Description
🚀 The feature, motivation and pitch
AttributeError: module 'torch.xpu' has no attribute '_sleep', need support _sleep for XPU device.
reproduce step:
pytest -vs _composable/fsdp/test_fully_shard_training.py -k test_non_root_forward_backward
error message:
Traceback (most recent call last):
File "/home/sdp/penghuic/pytorch/torch/testing/_internal/common_distributed.py", line 643, in wrapper
self._join_processes(fn)
File "/home/sdp/penghuic/pytorch/torch/testing/_internal/common_distributed.py", line 907, in _join_processes
self._check_return_codes(fn, elapsed_time)

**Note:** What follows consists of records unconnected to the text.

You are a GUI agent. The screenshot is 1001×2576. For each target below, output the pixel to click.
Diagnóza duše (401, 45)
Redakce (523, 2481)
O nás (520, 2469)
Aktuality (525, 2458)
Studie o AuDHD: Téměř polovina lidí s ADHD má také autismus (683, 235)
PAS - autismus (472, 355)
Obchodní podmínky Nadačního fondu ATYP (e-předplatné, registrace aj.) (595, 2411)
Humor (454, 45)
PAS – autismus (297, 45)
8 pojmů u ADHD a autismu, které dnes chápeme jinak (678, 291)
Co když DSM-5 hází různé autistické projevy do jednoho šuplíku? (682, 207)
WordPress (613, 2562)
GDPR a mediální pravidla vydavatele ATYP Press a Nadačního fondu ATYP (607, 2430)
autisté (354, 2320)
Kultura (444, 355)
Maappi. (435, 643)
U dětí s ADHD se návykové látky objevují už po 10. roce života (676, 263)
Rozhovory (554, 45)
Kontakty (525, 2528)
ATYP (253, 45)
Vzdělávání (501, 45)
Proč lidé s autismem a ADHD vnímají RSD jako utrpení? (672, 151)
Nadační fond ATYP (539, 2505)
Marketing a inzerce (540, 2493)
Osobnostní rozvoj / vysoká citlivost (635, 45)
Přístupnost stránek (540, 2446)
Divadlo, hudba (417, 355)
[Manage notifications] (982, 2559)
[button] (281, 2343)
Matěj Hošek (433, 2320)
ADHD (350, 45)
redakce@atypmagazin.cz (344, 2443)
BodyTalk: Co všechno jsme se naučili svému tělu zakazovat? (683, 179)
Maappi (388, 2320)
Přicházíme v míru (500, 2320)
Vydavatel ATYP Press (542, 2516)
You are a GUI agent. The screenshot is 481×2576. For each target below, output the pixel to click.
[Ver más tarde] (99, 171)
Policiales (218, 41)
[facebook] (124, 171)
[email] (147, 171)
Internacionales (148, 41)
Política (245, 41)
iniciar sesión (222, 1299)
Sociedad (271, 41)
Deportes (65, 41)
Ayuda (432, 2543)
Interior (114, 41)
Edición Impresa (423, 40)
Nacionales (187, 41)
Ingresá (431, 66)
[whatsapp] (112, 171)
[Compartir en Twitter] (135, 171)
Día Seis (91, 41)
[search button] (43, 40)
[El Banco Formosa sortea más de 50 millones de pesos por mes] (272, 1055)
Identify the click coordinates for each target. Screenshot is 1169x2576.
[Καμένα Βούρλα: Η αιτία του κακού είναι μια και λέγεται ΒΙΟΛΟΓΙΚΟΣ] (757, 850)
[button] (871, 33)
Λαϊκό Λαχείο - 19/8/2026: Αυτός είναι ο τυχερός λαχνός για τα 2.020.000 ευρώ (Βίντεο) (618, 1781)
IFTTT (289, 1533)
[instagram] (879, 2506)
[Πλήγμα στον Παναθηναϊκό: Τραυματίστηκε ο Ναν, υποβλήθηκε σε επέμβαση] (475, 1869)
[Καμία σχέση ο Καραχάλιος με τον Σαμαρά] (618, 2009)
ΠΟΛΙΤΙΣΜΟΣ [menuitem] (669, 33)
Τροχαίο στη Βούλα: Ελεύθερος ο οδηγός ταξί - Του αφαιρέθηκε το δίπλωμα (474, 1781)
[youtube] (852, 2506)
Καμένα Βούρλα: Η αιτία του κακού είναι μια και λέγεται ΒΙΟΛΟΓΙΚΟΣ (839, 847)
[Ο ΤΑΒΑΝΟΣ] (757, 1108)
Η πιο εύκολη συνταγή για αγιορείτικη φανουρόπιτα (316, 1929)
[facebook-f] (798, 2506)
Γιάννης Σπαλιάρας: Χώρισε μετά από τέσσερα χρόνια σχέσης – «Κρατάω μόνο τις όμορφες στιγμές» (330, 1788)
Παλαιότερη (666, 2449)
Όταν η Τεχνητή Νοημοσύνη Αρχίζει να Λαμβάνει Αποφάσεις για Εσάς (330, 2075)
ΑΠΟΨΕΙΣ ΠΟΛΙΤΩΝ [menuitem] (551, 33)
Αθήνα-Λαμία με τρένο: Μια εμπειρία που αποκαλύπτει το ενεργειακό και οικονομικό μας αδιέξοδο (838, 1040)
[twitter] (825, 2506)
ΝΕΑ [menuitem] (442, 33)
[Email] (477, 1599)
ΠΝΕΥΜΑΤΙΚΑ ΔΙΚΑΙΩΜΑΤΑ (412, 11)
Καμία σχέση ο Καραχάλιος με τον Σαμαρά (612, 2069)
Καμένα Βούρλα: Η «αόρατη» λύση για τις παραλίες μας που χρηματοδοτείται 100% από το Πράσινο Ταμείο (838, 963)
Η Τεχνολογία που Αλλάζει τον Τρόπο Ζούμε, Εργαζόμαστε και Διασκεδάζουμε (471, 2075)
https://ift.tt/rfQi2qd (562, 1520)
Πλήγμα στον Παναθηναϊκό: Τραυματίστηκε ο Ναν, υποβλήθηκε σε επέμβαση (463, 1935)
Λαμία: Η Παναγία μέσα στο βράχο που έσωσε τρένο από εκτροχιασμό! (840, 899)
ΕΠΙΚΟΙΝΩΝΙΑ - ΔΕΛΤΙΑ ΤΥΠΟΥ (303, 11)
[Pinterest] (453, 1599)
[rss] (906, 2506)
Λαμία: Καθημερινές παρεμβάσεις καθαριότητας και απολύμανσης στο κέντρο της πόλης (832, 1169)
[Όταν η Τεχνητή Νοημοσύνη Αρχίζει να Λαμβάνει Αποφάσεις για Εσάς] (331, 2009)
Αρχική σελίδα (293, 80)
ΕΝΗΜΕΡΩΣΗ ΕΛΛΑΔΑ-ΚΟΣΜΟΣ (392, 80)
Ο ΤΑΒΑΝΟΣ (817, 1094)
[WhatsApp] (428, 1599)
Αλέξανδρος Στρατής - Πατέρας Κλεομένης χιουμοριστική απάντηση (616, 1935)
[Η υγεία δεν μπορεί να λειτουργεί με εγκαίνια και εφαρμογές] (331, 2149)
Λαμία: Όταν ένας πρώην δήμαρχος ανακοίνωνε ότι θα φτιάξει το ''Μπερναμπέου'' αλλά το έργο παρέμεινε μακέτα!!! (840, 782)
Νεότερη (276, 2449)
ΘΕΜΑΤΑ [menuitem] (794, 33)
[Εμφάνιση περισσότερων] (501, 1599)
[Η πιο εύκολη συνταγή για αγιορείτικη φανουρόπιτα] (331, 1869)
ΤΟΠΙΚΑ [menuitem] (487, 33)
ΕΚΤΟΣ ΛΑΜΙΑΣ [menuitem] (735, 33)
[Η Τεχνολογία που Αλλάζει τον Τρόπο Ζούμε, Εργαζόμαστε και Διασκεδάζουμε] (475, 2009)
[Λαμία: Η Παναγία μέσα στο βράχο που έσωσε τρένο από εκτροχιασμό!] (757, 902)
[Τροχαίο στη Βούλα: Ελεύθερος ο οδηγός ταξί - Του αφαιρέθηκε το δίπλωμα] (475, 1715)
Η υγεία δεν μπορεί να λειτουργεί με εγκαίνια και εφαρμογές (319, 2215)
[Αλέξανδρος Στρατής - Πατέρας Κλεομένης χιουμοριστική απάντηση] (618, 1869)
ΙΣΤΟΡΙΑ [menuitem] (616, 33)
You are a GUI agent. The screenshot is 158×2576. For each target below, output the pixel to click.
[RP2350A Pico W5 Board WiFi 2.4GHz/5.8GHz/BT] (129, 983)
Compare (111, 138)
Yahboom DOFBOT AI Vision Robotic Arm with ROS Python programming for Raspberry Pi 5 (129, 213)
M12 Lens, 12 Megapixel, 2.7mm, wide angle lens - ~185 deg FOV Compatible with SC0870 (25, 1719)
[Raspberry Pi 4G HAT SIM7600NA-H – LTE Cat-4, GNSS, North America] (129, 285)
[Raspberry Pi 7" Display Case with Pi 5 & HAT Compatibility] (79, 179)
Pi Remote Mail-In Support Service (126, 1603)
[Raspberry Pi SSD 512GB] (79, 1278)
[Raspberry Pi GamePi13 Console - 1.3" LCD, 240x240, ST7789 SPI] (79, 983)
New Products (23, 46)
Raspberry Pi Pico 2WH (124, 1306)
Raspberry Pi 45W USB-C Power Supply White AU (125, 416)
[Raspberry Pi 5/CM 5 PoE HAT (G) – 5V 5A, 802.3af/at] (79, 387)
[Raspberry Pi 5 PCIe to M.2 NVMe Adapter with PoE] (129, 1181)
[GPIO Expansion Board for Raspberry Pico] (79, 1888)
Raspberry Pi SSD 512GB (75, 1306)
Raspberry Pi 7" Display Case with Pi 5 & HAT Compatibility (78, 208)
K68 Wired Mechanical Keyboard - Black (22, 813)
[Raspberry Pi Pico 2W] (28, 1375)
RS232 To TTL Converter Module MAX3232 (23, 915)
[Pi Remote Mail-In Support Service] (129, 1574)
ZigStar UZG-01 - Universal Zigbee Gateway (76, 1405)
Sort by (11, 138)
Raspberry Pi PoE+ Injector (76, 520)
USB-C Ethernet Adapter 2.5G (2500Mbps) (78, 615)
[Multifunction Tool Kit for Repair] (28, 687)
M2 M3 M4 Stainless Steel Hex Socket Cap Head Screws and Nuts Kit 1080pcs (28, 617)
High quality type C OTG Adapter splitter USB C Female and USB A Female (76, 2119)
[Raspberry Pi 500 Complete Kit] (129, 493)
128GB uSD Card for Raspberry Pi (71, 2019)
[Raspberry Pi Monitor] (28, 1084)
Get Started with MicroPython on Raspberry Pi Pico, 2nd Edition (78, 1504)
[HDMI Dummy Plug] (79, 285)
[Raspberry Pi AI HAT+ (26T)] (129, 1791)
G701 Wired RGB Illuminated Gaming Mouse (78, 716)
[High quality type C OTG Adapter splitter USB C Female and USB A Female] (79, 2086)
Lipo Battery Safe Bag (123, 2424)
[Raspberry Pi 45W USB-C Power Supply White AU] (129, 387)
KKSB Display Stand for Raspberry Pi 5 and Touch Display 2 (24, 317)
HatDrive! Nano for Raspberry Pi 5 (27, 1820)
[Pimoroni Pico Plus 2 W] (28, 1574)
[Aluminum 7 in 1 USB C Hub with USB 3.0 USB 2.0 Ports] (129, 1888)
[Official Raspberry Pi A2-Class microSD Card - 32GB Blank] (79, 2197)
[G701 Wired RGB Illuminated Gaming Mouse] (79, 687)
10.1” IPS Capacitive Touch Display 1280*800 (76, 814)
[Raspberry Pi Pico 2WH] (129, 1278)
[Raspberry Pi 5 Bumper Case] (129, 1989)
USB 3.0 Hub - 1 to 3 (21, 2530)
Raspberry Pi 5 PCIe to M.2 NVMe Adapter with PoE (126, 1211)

File "/home/sdp/penghuic/pytorch/torch/testing/_internal/common_distributed.py", line 947, in _check_return_codes
raise RuntimeError(error)
RuntimeError: Process 3 exited with error code 10 and exception:
Traceback (most recent call last):
File "/home/sdp/penghuic/pytorch/torch/testing/_internal/common_distributed.py", line 791, in run_test
getattr(self, test_name)()
File "/home/sdp/penghuic/pytorch/torch/testing/_internal/common_distributed.py", line 645, in wrapper
fn()
File "/home/sdp/penghuic/pytorch/torch/testing/_internal/common_utils.py", line 3148, in wrapper
method(*args, **kwargs)
File "/home/sdp/penghuic/pytorch/torch/testing/_internal/common_distributed.py", line 205, in wrapper
return func(*args, **kwargs)
File "/home/sdp/penghuic/pytorch/test/distributed/_composable/fsdp/test_fully_shard_training.py", line 521, in test_non_root_forward_backward
torch.get_device_module(device_type)._sleep(int(100 * get_cycles_per_ms()))
AttributeError: module 'torch.xpu' has no attribute '_sleep'
To execute this test, run the following from the base repo dir:
python test/distributed/_composable/fsdp/test_fully_shard_training.py TestFullyShard1DTrainingCore.test_non_root_forward_backward
This message can be suppressed by setting PYTORCH_PRINT_REPRO_ON_FAILURE=0
version:
Alternatives
No response
Additional context
No response